# Need advice, teaching my 7 year old



## SnowMotion (Oct 8, 2010)

He looks very strong and confident! Snowolf is right on with "calming" the arms and getting lower at the knees. Another thing to get him thinking about is varying the size and shape of his turn (creating more or less speed without using skid). Also just to add like Snowolf said always make sure he is loving life on his board (fun fun fun fun fun)!


----------



## flapjack (Mar 12, 2011)

Thanks for the help!


----------



## djdavetrouble (Jan 18, 2011)

Lookin good there! I can tell when my little grom is having fun because he starts singing while he is riding.... See ya at the Belle !


----------



## timmytard (Mar 19, 2009)

When I first started, my main snowboarding buddy was improving faster than I was but he didn't go as often . I asked him how he was getting so much better than me & he told me that every time he went, he would try & do as many carves as he could. 
After he told me that, I watched him. 
For every 100 yards or so, I would do 6-8 carves.
He would do like 30-40, I don't know exactly but he was doing 4 or 5 times as many carves as I was.
They weren't speed check skids, they were lightning quick little turns. 
Similar to what a Slalom skateboarder would have to do to make it through a course.

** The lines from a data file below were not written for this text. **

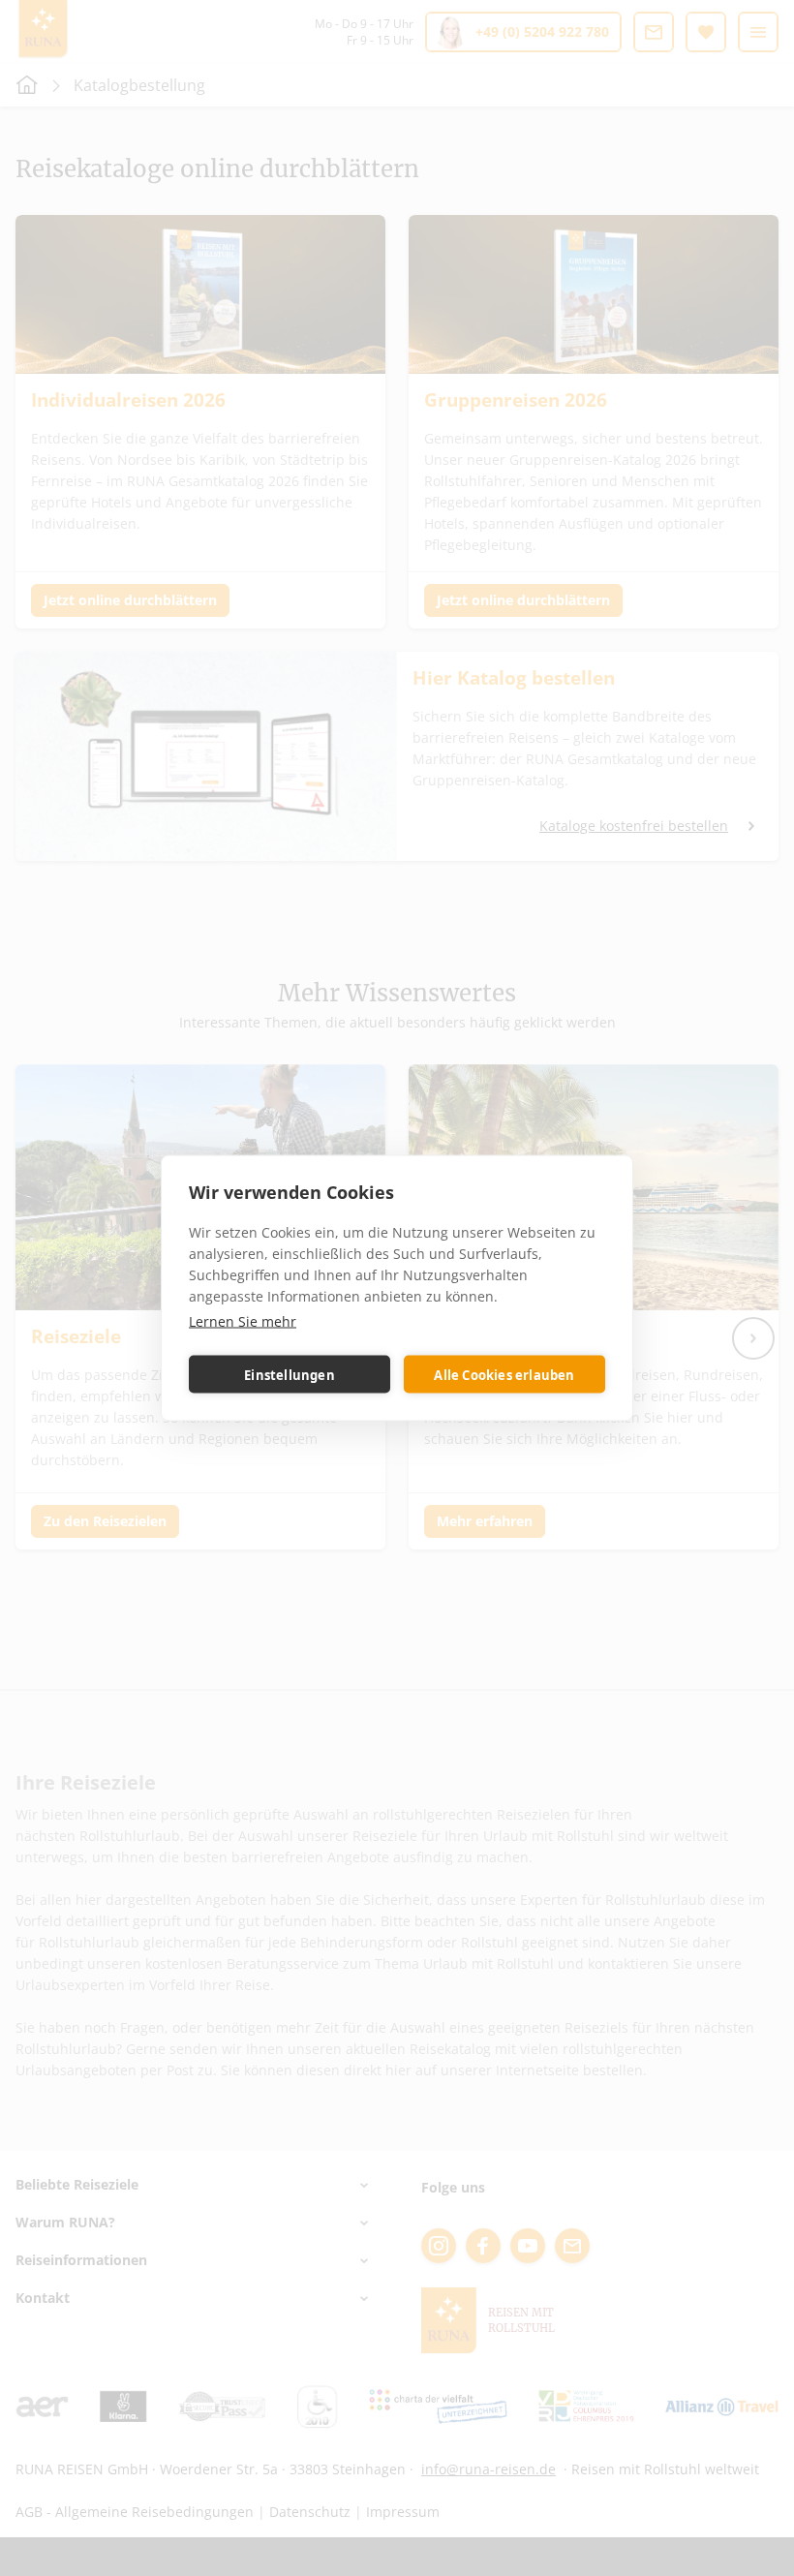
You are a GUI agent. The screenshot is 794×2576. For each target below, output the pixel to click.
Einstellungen (289, 1374)
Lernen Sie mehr (242, 1321)
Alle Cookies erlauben (504, 1374)
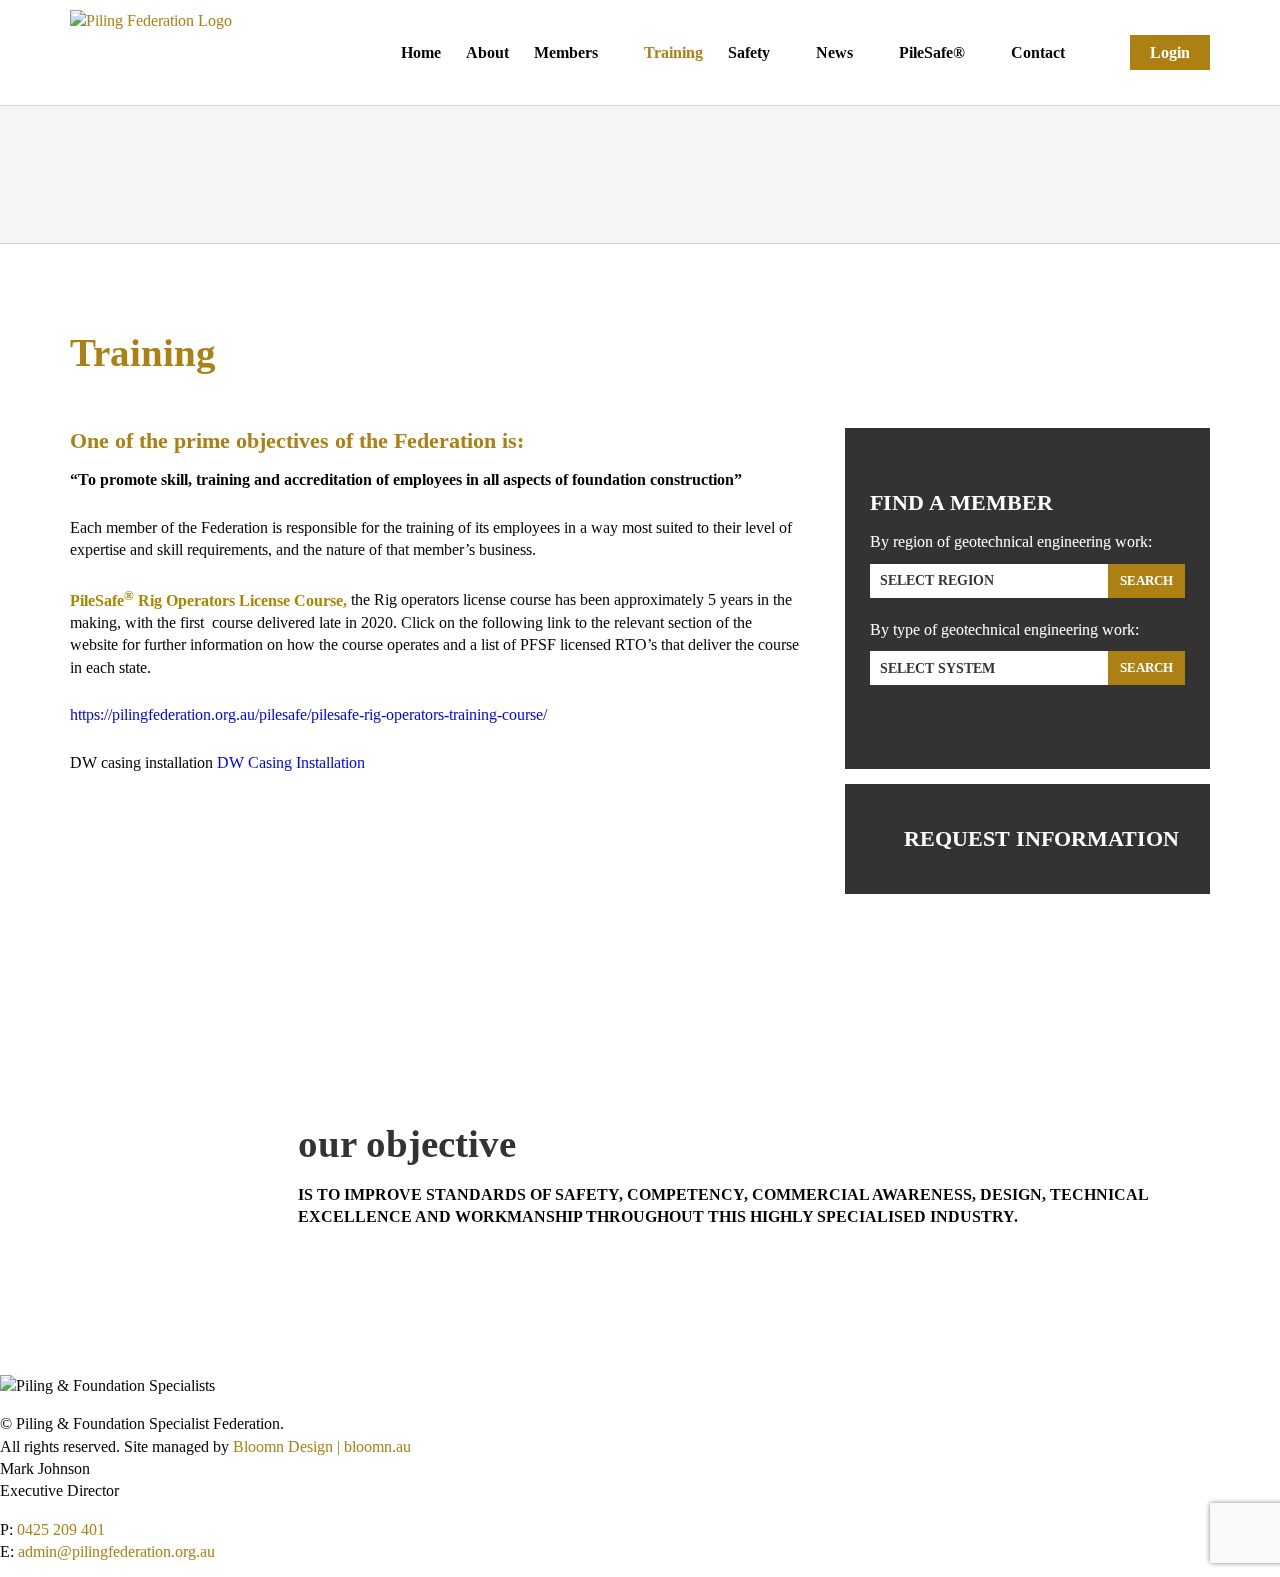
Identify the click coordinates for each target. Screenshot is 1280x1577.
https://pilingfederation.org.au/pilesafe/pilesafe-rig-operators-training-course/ (308, 714)
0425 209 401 (61, 1529)
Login (1170, 52)
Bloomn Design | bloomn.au (322, 1446)
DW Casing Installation (291, 762)
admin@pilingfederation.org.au (116, 1551)
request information (1041, 838)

Even though I went to the mountain more, he was actually snowboarding way more than I was. 

Repetition, Repetition, Repetition. The whole practice makes perfect thing.

When it's yourself doing it, there isn't really a way to tell that your improving faster than you would normally. 
Then you go with someone who used to be roughly the same ability as you or even a little bit better or they go a lot more than you & suddenly your better than they are.

TT


----------



## Ridethesnow80 (Nov 10, 2011)

When I Tought snowboard especially with younger kids initiating turns will come to him. Have him work on focusing turning toe and heel side turns back using his front foot knees bent. Going toes sidebe sure he is focusing his head in the direction he is trying to go have him push his front toes down and his back leg will follow with it natuarally. On heel side same pricible except have him point his front toe up keeping his head up looking directly where he wants turn. I use to the spider man theory like your focused where your goin and you have an imaginary string pulling. I use to use my hands to show riders what I'm talking about with heel side and toe side turns . It all about confident and commitment he will get trust me kids that ate are fearless! hope this helps!


----------



## Ridethesnow80 (Nov 10, 2011)

I notice in the vid super comftervle riding alittle bit of sliding turns with his back leg I use to the same thing for a long time. Once I was tough using your front foot letting your back one follow knees bent strong athletic stance he will do great! He is def on the right track though he got it just need to be tweaked alittle which wont take long for what is saw!


----------



## timmytard (Mar 19, 2009)

Ridethesnow80 said:


> I notice in the vid super comftervle riding alittle bit of sliding turns with his back leg I use to the same thing for a long time. Once I was tough using your front foot letting your back one follow knees bent strong athletic stance he will do great! He is def on the right track though he got it just need to be tweaked alittle which wont take long for what is saw!


Fuck, @ first I thought you must be in a tiny little town somewhere in Russia, your English is broken @ best.:dunno:

Jeeze, what are they toughting these kids in skool?:cheeky4:

TT


----------



## Ridethesnow80 (Nov 10, 2011)

Yeah iPhone typos every where ha! Working on that one!


----------